§ DATA FOR ANALYSIS

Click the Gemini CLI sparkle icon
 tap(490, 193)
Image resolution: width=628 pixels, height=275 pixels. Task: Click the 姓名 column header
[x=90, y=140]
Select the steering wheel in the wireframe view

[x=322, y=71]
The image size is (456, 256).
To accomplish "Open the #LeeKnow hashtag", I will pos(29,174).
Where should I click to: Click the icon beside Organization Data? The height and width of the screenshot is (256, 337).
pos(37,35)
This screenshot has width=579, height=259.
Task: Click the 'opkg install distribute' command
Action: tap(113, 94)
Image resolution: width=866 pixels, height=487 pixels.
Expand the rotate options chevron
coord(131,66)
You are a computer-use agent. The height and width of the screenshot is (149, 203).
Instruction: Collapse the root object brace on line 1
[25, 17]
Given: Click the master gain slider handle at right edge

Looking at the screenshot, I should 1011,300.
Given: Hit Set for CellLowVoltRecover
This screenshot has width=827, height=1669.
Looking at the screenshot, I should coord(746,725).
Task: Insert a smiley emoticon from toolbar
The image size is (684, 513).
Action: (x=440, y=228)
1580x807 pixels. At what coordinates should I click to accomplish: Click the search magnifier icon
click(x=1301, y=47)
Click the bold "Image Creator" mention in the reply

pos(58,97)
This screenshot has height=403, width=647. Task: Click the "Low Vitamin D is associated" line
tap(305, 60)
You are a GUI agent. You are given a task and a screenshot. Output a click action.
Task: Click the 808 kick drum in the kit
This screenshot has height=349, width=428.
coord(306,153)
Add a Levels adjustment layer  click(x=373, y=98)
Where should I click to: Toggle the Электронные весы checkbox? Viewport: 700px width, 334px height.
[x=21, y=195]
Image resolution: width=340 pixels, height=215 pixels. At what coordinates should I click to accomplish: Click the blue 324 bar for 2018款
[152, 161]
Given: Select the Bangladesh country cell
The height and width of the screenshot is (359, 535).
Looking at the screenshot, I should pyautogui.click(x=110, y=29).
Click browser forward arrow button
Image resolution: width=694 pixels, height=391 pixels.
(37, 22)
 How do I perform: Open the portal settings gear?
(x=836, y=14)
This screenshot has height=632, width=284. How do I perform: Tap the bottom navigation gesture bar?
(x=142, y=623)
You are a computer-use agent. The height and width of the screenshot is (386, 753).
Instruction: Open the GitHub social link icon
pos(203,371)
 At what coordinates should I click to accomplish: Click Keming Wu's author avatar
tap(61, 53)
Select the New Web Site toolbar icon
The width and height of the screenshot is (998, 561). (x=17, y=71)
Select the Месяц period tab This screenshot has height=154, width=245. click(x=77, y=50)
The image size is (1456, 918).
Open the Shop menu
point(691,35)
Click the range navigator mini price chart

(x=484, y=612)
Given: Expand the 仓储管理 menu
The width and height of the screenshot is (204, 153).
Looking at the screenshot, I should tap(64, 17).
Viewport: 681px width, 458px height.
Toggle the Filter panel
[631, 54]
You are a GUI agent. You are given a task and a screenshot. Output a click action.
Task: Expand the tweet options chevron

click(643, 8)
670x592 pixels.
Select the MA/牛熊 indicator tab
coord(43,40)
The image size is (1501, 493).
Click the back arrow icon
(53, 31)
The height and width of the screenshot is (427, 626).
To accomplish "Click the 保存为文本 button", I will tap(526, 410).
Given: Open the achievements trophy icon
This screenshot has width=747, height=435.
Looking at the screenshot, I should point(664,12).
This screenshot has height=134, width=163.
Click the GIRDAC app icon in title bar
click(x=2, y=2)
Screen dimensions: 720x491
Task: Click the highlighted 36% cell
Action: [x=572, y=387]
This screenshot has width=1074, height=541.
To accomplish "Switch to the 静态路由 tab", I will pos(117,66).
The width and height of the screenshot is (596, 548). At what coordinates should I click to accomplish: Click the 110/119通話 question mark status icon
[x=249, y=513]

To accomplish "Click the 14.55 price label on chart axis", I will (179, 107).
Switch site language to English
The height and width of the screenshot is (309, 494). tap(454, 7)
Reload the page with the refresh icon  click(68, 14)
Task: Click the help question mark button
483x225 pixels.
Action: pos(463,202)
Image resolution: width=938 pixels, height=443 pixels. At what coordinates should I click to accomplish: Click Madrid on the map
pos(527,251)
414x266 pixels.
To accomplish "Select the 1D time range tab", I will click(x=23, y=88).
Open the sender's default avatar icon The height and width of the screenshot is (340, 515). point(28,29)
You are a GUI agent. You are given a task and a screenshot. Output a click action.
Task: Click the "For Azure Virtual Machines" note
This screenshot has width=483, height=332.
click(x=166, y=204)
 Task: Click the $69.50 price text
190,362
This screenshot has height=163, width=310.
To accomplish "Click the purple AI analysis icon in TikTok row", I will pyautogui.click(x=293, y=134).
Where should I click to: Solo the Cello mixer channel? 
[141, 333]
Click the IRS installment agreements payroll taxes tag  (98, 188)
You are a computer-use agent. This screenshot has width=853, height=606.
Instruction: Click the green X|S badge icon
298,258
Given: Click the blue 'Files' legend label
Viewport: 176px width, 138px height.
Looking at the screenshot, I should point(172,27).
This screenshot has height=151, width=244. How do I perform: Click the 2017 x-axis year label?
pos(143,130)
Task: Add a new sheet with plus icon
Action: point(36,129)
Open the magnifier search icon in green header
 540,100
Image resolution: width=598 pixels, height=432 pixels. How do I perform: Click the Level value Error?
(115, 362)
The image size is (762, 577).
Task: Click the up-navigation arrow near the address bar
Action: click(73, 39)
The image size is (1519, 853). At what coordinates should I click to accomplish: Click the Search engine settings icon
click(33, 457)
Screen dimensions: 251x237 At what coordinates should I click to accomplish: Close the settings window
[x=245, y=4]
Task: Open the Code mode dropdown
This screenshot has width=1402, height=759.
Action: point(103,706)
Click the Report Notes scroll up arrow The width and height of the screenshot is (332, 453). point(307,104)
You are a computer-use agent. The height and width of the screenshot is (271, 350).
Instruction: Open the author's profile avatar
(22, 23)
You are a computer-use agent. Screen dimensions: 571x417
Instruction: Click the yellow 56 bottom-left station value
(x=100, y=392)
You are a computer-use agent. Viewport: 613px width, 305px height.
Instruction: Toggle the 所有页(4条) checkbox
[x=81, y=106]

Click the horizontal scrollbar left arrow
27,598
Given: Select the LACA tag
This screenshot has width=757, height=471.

§ WORK TASK
Set down each entry above again exactly as it reads.

§ OUTPUT BELOW
Click the Gemini CLI sparkle icon
 tap(490, 193)
Image resolution: width=628 pixels, height=275 pixels. Task: Click the 姓名 column header
[x=90, y=140]
Select the steering wheel in the wireframe view

[x=322, y=71]
The image size is (456, 256).
To accomplish "Open the #LeeKnow hashtag", I will pos(29,174).
Where should I click to: Click the icon beside Organization Data? The height and width of the screenshot is (256, 337).
pos(37,35)
This screenshot has width=579, height=259.
Task: Click the 'opkg install distribute' command
Action: tap(113, 94)
Image resolution: width=866 pixels, height=487 pixels.
Expand the rotate options chevron
coord(131,66)
You are a computer-use agent. The height and width of the screenshot is (149, 203).
Instruction: Collapse the root object brace on line 1
[25, 17]
Given: Click the master gain slider handle at right edge

Looking at the screenshot, I should 1011,300.
Given: Hit Set for CellLowVoltRecover
This screenshot has width=827, height=1669.
Looking at the screenshot, I should coord(746,725).
Task: Insert a smiley emoticon from toolbar
The image size is (684, 513).
Action: (x=440, y=228)
1580x807 pixels. At what coordinates should I click to accomplish: Click the search magnifier icon
click(x=1301, y=47)
Click the bold "Image Creator" mention in the reply

pos(58,97)
This screenshot has height=403, width=647. Task: Click the "Low Vitamin D is associated" line
tap(305, 60)
You are a GUI agent. You are given a task and a screenshot. Output a click action.
Task: Click the 808 kick drum in the kit
This screenshot has height=349, width=428.
coord(306,153)
Add a Levels adjustment layer  click(x=373, y=98)
Where should I click to: Toggle the Электронные весы checkbox? Viewport: 700px width, 334px height.
[x=21, y=195]
Image resolution: width=340 pixels, height=215 pixels. At what coordinates should I click to accomplish: Click the blue 324 bar for 2018款
[152, 161]
Given: Select the Bangladesh country cell
The height and width of the screenshot is (359, 535).
Looking at the screenshot, I should pyautogui.click(x=110, y=29).
Click browser forward arrow button
Image resolution: width=694 pixels, height=391 pixels.
(37, 22)
 How do I perform: Open the portal settings gear?
(x=836, y=14)
This screenshot has height=632, width=284. How do I perform: Tap the bottom navigation gesture bar?
(x=142, y=623)
You are a computer-use agent. The height and width of the screenshot is (386, 753).
Instruction: Open the GitHub social link icon
pos(203,371)
 At what coordinates should I click to accomplish: Click Keming Wu's author avatar
tap(61, 53)
Select the New Web Site toolbar icon
The width and height of the screenshot is (998, 561). (x=17, y=71)
Select the Месяц period tab This screenshot has height=154, width=245. click(x=77, y=50)
The image size is (1456, 918).
Open the Shop menu
point(691,35)
Click the range navigator mini price chart

(x=484, y=612)
Given: Expand the 仓储管理 menu
The width and height of the screenshot is (204, 153).
Looking at the screenshot, I should tap(64, 17).
Viewport: 681px width, 458px height.
Toggle the Filter panel
[631, 54]
You are a GUI agent. You are given a task and a screenshot. Output a click action.
Task: Expand the tweet options chevron

click(643, 8)
670x592 pixels.
Select the MA/牛熊 indicator tab
coord(43,40)
The image size is (1501, 493).
Click the back arrow icon
(53, 31)
The height and width of the screenshot is (427, 626).
To accomplish "Click the 保存为文本 button", I will tap(526, 410).
Given: Open the achievements trophy icon
This screenshot has width=747, height=435.
Looking at the screenshot, I should point(664,12).
This screenshot has height=134, width=163.
Click the GIRDAC app icon in title bar
click(x=2, y=2)
Screen dimensions: 720x491
Task: Click the highlighted 36% cell
Action: [x=572, y=387]
This screenshot has width=1074, height=541.
To accomplish "Switch to the 静态路由 tab", I will pos(117,66).
The width and height of the screenshot is (596, 548). At what coordinates should I click to accomplish: Click the 110/119通話 question mark status icon
[x=249, y=513]

To accomplish "Click the 14.55 price label on chart axis", I will (179, 107).
Switch site language to English
The height and width of the screenshot is (309, 494). tap(454, 7)
Reload the page with the refresh icon  click(68, 14)
Task: Click the help question mark button
483x225 pixels.
Action: pos(463,202)
Image resolution: width=938 pixels, height=443 pixels. At what coordinates should I click to accomplish: Click Madrid on the map
pos(527,251)
414x266 pixels.
To accomplish "Select the 1D time range tab", I will click(x=23, y=88).
Open the sender's default avatar icon The height and width of the screenshot is (340, 515). point(28,29)
You are a GUI agent. You are given a task and a screenshot. Output a click action.
Task: Click the "For Azure Virtual Machines" note
This screenshot has width=483, height=332.
click(x=166, y=204)
 Task: Click the $69.50 price text
190,362
This screenshot has height=163, width=310.
To accomplish "Click the purple AI analysis icon in TikTok row", I will pyautogui.click(x=293, y=134).
Where should I click to: Solo the Cello mixer channel? 
[141, 333]
Click the IRS installment agreements payroll taxes tag  (98, 188)
You are a computer-use agent. This screenshot has width=853, height=606.
Instruction: Click the green X|S badge icon
298,258
Given: Click the blue 'Files' legend label
Viewport: 176px width, 138px height.
Looking at the screenshot, I should point(172,27).
This screenshot has height=151, width=244. How do I perform: Click the 2017 x-axis year label?
pos(143,130)
Task: Add a new sheet with plus icon
Action: point(36,129)
Open the magnifier search icon in green header
 540,100
Image resolution: width=598 pixels, height=432 pixels. How do I perform: Click the Level value Error?
(115, 362)
The image size is (762, 577).
Task: Click the up-navigation arrow near the address bar
Action: click(73, 39)
The image size is (1519, 853). At what coordinates should I click to accomplish: Click the Search engine settings icon
click(33, 457)
Screen dimensions: 251x237 At what coordinates should I click to accomplish: Close the settings window
[x=245, y=4]
Task: Open the Code mode dropdown
This screenshot has width=1402, height=759.
Action: point(103,706)
Click the Report Notes scroll up arrow The width and height of the screenshot is (332, 453). point(307,104)
You are a computer-use agent. The height and width of the screenshot is (271, 350).
Instruction: Open the author's profile avatar
(22, 23)
You are a computer-use agent. Screen dimensions: 571x417
Instruction: Click the yellow 56 bottom-left station value
(x=100, y=392)
You are a computer-use agent. Viewport: 613px width, 305px height.
Instruction: Toggle the 所有页(4条) checkbox
[x=81, y=106]

Click the horizontal scrollbar left arrow
27,598
Given: Select the LACA tag
This screenshot has width=757, height=471.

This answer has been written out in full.